← Back to context

Comment by WrtCdEvrydy

4 years ago

> is to show that the process could be subverted, the lessons are to be learned by someone else.

If you show up to a kernel developer's house, put a gun to their head and tell them to approve the PR, that process can also be subverted...

3 comments

WrtCdEvrydy

Reply
incrudible  4 years ago

It can also be subverted by abducting and replacing the entire development team by impostors. What's your point? That process security is hopeless and we should all just go home?

  • WrtCdEvrydy  4 years ago

    > What's your point? That process security is hopeless and we should all just go home?

    That there's an ethical way of testing processes which includes asking for permission and using proven tested methods like sending a certain amount of items N where X are compromised and Y are not compromised and seeing the ratio of K where K are rejected items and the ratio of rejected items which are compromised K/X versus non-compromised items K/Y.

    By breaking the ethical component, the entire scientific method of this paper is broken... now I have to go check the kernel pull requests list to see if they sent 300 pull requests and got one accepted or if it was a 1:1 ratio.
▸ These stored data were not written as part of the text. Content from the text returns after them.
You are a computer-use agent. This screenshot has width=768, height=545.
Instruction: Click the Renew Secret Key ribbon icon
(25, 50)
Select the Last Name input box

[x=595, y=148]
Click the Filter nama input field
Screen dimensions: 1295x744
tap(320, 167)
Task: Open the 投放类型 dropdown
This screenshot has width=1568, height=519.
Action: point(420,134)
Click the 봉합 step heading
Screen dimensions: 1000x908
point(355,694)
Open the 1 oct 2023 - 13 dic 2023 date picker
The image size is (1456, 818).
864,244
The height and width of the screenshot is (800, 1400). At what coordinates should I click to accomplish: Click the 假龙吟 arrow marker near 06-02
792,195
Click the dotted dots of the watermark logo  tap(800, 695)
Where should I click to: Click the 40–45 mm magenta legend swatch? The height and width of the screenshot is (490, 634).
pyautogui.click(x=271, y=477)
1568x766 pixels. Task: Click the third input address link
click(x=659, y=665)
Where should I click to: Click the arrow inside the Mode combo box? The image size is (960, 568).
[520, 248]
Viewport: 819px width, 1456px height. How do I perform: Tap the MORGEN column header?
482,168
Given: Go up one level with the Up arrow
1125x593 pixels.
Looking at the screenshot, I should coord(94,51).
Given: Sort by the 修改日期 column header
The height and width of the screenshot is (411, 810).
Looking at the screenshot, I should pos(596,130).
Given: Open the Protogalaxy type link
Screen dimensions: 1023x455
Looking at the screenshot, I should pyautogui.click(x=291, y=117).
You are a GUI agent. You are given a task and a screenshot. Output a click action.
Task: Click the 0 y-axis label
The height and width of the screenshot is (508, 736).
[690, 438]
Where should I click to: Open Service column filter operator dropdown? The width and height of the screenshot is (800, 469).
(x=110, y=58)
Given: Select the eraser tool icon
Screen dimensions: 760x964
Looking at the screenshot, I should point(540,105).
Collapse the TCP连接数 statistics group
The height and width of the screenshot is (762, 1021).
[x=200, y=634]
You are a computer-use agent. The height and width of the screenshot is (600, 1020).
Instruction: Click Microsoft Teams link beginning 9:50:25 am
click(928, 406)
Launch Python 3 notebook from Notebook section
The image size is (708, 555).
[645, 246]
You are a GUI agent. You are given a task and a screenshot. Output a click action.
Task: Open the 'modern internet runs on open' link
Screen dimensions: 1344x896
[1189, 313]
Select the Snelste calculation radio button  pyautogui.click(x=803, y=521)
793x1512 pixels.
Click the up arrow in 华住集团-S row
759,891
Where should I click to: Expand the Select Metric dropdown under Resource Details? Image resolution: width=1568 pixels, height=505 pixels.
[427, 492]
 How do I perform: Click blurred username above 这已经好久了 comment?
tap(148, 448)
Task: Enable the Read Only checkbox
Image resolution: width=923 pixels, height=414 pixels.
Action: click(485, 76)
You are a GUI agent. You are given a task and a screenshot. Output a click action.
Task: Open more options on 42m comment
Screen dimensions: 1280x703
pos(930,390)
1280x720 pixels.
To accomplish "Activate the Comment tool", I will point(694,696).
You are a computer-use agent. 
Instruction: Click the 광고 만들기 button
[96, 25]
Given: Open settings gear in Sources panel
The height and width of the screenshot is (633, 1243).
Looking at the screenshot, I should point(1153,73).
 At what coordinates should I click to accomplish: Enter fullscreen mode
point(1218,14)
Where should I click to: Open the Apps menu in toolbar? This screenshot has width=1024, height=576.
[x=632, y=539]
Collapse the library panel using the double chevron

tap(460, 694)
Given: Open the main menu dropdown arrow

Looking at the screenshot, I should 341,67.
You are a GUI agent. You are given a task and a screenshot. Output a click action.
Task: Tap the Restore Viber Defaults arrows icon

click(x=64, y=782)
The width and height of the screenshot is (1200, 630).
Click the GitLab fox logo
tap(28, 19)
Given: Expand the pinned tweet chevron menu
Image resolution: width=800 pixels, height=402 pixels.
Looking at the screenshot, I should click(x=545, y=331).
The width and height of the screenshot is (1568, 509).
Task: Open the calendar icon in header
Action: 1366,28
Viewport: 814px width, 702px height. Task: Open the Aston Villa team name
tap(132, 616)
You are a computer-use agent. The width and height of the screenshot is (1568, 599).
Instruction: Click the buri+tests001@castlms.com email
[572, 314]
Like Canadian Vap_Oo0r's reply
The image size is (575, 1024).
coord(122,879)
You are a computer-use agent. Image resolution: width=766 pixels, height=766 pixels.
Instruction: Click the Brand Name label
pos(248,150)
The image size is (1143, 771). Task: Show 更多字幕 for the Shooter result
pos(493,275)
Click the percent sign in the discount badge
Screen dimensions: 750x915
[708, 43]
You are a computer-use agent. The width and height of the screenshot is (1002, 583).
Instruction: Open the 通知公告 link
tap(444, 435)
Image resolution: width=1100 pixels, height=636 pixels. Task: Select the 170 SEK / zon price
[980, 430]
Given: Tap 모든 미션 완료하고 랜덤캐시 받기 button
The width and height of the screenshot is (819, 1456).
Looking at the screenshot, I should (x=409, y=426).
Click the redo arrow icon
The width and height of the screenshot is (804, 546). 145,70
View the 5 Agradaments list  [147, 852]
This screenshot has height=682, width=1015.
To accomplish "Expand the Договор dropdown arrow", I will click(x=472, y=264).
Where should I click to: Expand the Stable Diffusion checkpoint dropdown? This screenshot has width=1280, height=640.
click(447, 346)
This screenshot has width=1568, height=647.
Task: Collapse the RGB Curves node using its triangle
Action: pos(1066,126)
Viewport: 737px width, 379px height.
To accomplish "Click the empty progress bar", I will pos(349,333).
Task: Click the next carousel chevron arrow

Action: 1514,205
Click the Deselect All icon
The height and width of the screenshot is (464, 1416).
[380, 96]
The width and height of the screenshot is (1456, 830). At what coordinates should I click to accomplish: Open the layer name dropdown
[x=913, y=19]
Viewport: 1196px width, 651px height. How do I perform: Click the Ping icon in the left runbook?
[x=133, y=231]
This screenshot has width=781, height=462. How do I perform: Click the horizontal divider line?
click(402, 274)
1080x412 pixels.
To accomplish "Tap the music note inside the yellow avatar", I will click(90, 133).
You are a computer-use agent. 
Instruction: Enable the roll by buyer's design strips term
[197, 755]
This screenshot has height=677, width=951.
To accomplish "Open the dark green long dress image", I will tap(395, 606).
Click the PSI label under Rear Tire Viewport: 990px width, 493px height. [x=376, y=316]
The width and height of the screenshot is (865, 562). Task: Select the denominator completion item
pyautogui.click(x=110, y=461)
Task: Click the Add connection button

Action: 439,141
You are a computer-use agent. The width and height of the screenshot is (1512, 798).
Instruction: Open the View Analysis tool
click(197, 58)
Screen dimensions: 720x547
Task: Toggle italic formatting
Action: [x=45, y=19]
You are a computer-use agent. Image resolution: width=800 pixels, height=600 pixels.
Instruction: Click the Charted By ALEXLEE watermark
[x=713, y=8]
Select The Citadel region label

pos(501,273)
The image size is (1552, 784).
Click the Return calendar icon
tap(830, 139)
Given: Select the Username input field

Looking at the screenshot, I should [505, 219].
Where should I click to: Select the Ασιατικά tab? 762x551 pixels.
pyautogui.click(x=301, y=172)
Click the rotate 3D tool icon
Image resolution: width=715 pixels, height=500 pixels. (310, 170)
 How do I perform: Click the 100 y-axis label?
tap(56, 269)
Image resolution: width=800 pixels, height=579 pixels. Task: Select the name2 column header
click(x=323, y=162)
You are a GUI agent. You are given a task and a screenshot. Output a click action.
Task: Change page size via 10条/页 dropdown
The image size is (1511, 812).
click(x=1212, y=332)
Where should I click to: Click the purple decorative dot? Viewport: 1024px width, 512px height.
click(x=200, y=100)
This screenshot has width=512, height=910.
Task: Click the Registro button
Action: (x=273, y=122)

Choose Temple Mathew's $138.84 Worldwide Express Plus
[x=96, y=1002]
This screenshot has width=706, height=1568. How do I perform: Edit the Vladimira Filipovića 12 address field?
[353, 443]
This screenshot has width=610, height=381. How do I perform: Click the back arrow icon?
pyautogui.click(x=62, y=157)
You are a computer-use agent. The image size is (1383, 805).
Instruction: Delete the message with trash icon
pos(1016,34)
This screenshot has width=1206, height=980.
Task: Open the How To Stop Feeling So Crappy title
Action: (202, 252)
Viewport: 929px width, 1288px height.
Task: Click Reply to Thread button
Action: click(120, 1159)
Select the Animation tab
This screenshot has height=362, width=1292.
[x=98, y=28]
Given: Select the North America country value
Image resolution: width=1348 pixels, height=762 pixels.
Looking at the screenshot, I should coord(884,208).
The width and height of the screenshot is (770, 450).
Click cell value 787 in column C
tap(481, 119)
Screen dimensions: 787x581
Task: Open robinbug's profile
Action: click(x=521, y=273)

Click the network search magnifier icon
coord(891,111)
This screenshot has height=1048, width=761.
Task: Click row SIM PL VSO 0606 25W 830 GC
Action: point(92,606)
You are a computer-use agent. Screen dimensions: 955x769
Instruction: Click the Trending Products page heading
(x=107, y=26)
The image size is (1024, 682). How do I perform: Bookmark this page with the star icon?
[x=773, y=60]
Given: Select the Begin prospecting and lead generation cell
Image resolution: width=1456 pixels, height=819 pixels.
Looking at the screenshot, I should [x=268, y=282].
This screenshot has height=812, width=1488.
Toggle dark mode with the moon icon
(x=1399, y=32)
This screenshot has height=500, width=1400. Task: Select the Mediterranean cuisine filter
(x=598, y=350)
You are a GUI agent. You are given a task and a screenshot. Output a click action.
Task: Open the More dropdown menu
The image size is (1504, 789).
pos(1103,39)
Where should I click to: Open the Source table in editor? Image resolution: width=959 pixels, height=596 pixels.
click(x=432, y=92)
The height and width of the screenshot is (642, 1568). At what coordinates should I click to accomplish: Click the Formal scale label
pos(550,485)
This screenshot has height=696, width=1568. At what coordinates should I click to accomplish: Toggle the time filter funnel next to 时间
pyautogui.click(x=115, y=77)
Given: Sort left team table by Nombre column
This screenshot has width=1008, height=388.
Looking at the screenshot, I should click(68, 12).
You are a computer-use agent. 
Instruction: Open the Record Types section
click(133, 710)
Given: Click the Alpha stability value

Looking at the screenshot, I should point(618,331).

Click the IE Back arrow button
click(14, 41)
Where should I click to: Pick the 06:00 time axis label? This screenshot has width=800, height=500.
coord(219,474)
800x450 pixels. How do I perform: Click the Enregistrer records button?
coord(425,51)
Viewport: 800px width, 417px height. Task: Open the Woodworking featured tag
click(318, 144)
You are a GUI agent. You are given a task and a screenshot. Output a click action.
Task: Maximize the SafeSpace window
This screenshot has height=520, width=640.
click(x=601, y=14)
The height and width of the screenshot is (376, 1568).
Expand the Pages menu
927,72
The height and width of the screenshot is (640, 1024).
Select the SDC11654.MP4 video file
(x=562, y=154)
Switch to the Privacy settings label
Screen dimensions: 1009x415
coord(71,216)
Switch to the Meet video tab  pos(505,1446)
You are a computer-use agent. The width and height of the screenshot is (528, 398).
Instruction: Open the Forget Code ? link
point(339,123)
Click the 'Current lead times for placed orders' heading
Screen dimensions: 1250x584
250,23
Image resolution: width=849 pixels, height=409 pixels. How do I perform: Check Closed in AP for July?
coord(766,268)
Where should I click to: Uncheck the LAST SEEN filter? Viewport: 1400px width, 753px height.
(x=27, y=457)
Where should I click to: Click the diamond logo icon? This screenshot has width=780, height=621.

    • incrudible  4 years ago

      > That there's an ethical way of testing processes which includes asking for permission and using proven tested methods like sending a certain amount of items N where X are compromised and Y are not compromised and seeing the ratio of K where K are rejected items and the ratio of rejected items which are compromised K/X versus non-compromised items K/Y.

      Again, that's not the same test. You are introducing bias. You are not observing the same thing. Maybe you think that observation is of equal value, but I don't.

      > By breaking the ethical component, the entire scientific method of this paper is broken...

      Not at all. The scientific method is amoral. The absolute highest quality of data could only be obtained by performing experiments that would make Joseph Mengele faint.

      There's always an ethical balance to be struck. For example, it's not ethical to perform experiments on rats to develop insights that are of no benefit to these rats, nor the broader rat population. If we applied our human ethical standards to animals, we could barely figure anything out. So what do we do? We accept the trade-off. Ethical concerns are not the be-all-end-all.

      In this case, I'm more than happy to have the kernel developers be the labrats. I think the tradeoff is worth it. Feel free to disagree, but I consider the ethical argument to be nothing but hot air.